A screening model for Indian population

Sankara Nethralaya, the premier eye institute of India in collaboration with Lions Club International Foundation and RD Tata Trust, Mumbai, India, launched a major DR screening program in South India [16]. The program aimed to create awareness among South Indians, conduct screening camps for diabetes and DR and to bring patients with sight-threatening retinopathy to the hospital for further investigations and management. The team comprises retinal specialists, genetic researcher, optometrists, research fellows, fundus photographer and social workers.

DR screening

Persons underwent dilated fundus evaluation with binocular indirect ophthalmoscope and +20D lens. Patients with narrow angles and sight-threatening DR were re-examined at the base hospital for further evaluation or treatment. People with non-sight-threatening DR and those with no DR were advised regarding follow-up.

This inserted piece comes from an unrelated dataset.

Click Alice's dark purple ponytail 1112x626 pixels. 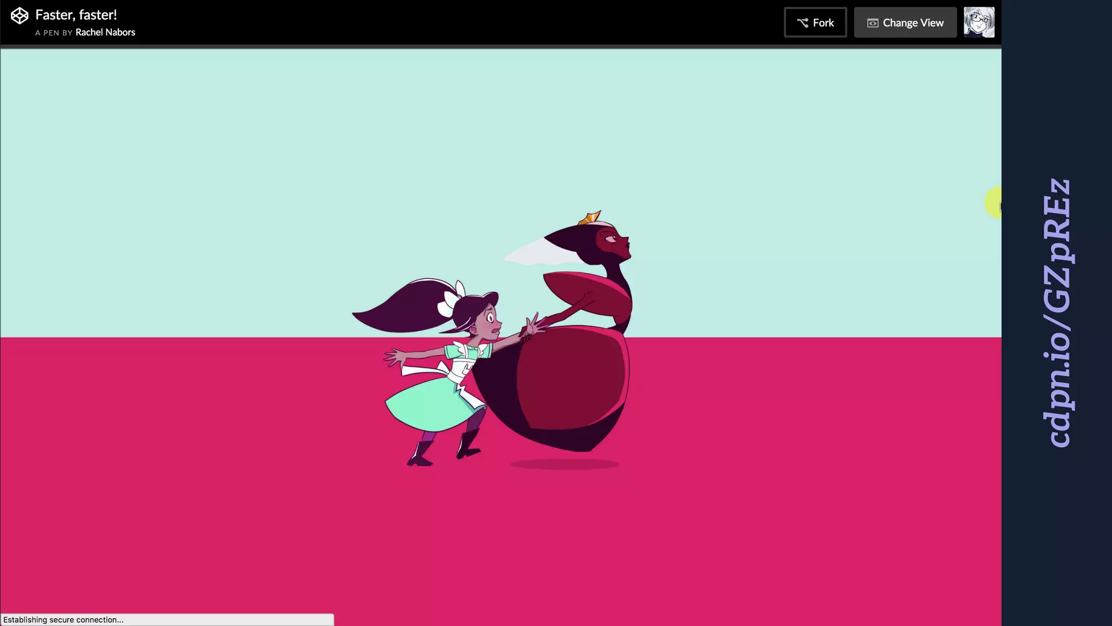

We adopted this telescreening model to reach out to the rural populations who don’t have access to eye care facilities. With the exception of fundus evaluation, all other aspects of eye examination were performed by the paramedical staff that included optometrists. Our team had four ophthalmologists who performed dilated fundus evaluation using indirect ophthalmoscopy, to facilitate grading of DR.

We previously evaluated single-field 45° digital fundus photography in a telescreening model for DR [17]. We observed that with pupillary dilation, the gradability of the images improved with single-field photography. Single-field 45° photography cannot replace dilated retinal exam with indirect ophthalmoscopy; nevertheless, when combined with pupillary dilation, it can be utilized for telescreening of large rural populations. About 80% of the population lives in rural areas and about 70% of ophthalmologists practices are in urban areas. Therefore, we propose that a telescreening with an ophthalmologist-led model is preferable in India, to ensure adequate coverage of rural areas.

Barriers to screening

Several barriers such as low doctor to patient ratio, low patient education, lack of infrastructure to support services, lack of national policies present challenges to screening programs. Telemedicine approach is optimal in these settings. However, retinal imaging is plagued by high instrumentation costs. Retinal cameras continue to approach US$15,000–US$20,000. A true low-cost (less than US$1000) validated non-mydriatic retinal camera is still not available [18]. In southern India, a rural mobile telemedicine screening program has been established which aims to overcome some of the aforementioned barriers and provide examination services for populations who may not otherwise have access to such a program [19].

Cost–effectiveness of screening for DR

A teleophthalmology program conducted in a rural Indian community was cost-effective (US$1320 per quality-adjusted life-year) compared with no screening. Screening at a frequency of every 2 years was cost-effective, but annual screening was not. Screening can identify those at risk of visual loss and the cost involved is several times lower compared with disability benefits provided to those with visual impairment and blindness [20].

In conclusion, there is a need to create a diabetic network involving physicians, diabetologists, government and private hospitals and ophthalmologists. Integration of new technology with involvement of caregivers and diabetics will hold the key to success in achieving screening goals.

Financial & competing interests disclosure

The authors have no relevant affiliations or financial involvement with any organization or entity with a financial interest in or financial conflict with the subject matter or materials discussed in the manuscript. This includes employment, consultancies, honoraria, stock ownership or options, expert testimony, grants or patents received or pending or royalties.

No writing assistance was utilized in the production of this manuscript.